Here’s the breakdown of their expected down payments:
10% or less (62% of respondents)
11-20% (26% of respondents)
More than 20% (12% of respondents)
Over half of newbie homeowners will likely pay the maximum default insurance premium to buy their home.* That maximum ranges from $2,750-$2,900 per $100,000 of purchase price (i.e., 2.75%-2.90%), depending on the source of down payment.
If home prices rise 2% a year (a rough rule of thumb for the long-term growth rate), buyers can easily make up that insurance premium in a few years. If prices drop, it’s just one more thing that eats into their equity if they have to sell.
How long do young buyers expect to save for their first down payment?
39% prefer a term over five years
(versus 22% of all prospective buyers)
38% prefer a 5-year term
23% want a term less than five years.
Of Canadians in general:
14% of homeowners said they should have made a bigger down payment.
29% of prospective borrowers (42% of first-time buyers) are considering a hybrid mortgage (e.g. part-fixed and part variable). But far fewer (just 7% according to CAAMP) actually choose hybrid mortgages.
Just 5% of homeowners admit to choosing the wrong type of mortgage. (From our experience, far more complain about their financing than 5%. Many don’t realize they’ve taken an inferior mortgage until they learn of their lender’s policy on penalties, porting, blending a rate, converting a rate and so forth.

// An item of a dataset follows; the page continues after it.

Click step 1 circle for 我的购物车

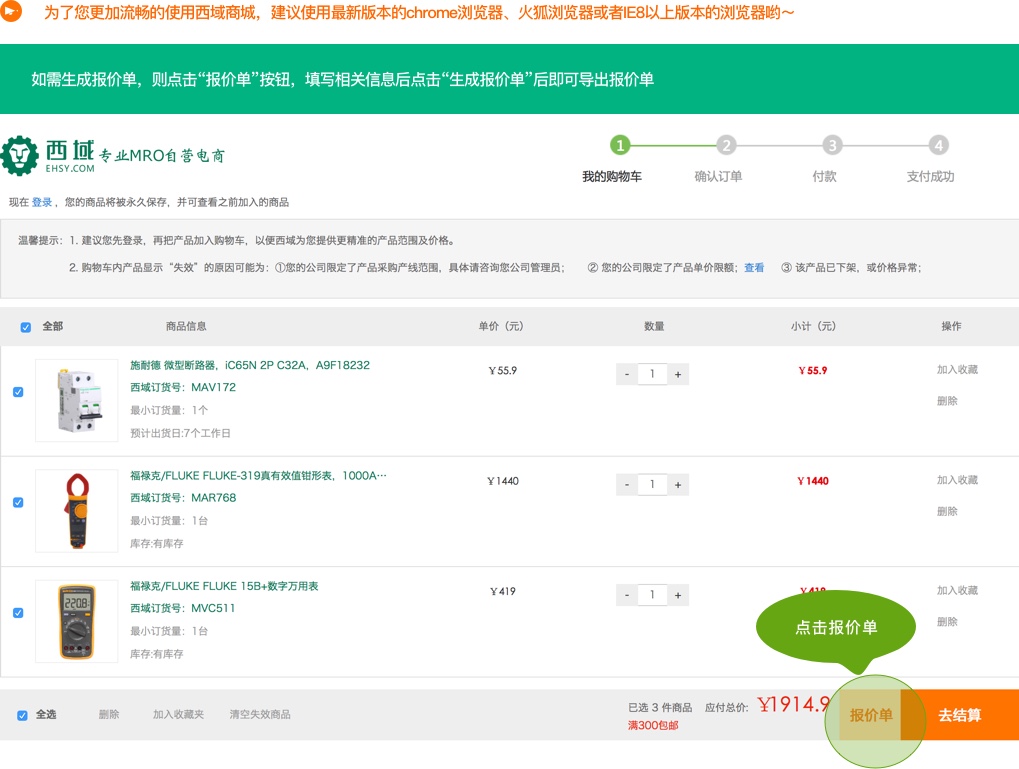point(620,146)
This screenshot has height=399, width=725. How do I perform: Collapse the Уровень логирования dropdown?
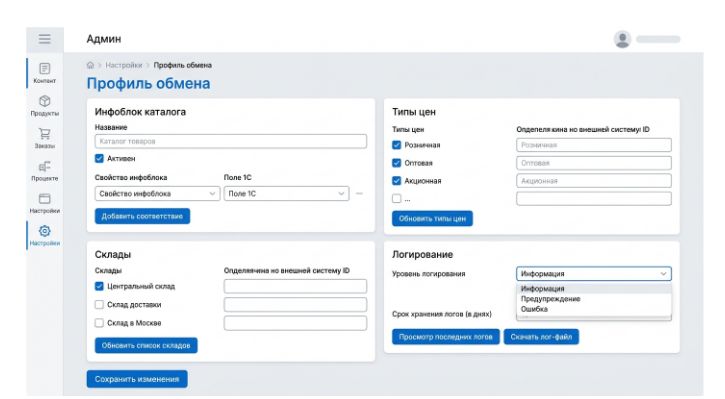pyautogui.click(x=594, y=274)
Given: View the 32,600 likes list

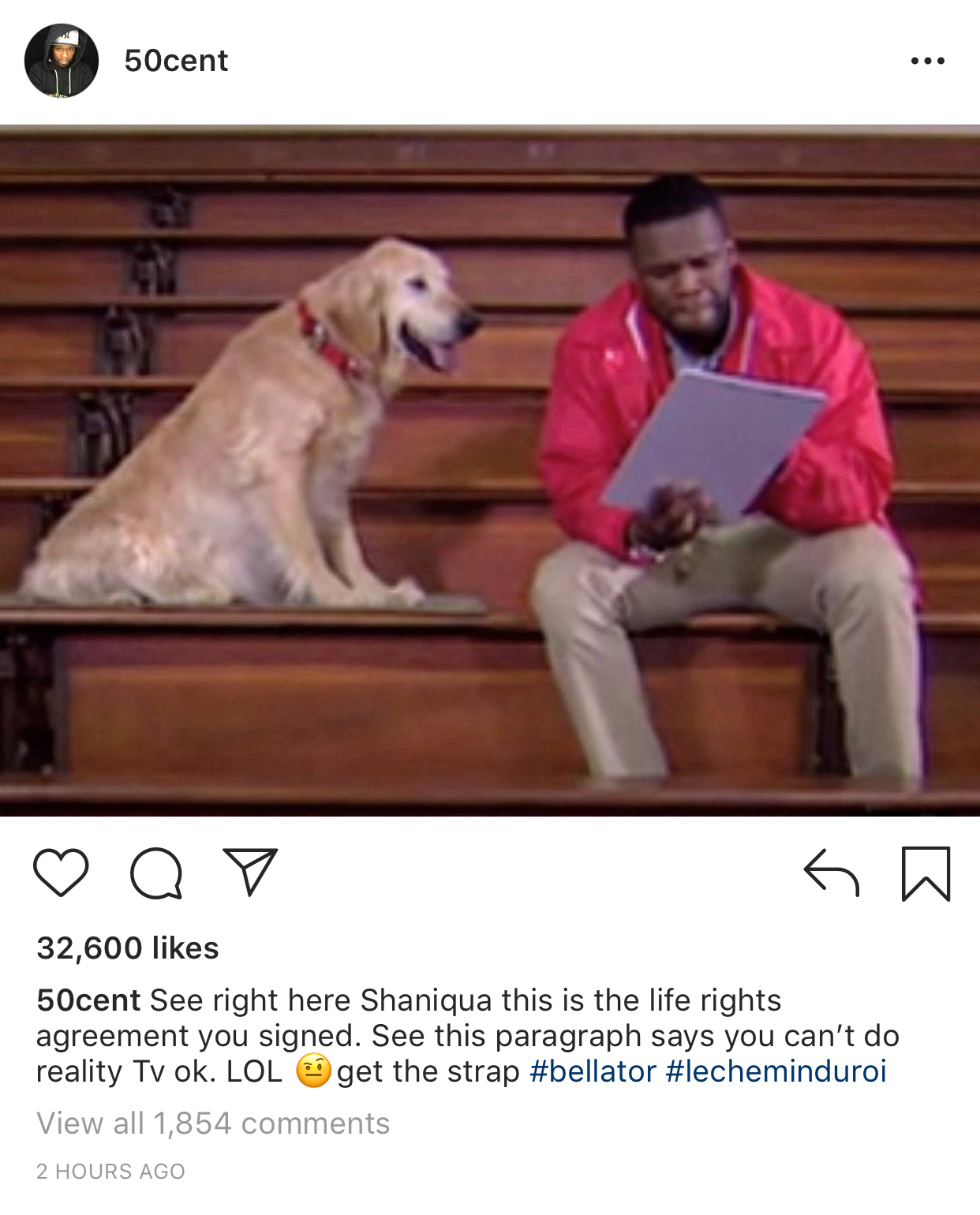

Those lessons typically come after closing, when it’s too late.)
Survey details: These findings come from an RBC/Ipsos Reid poll conducted between January 31st and February 8th, 2013 on behalf of RBC. The sample was 3,005 Canadian adults from Ipsos’ Canadian online panel.
* This is the maximum default insurance premium for fully qualifying borrowers (i.e., those who can prove their income).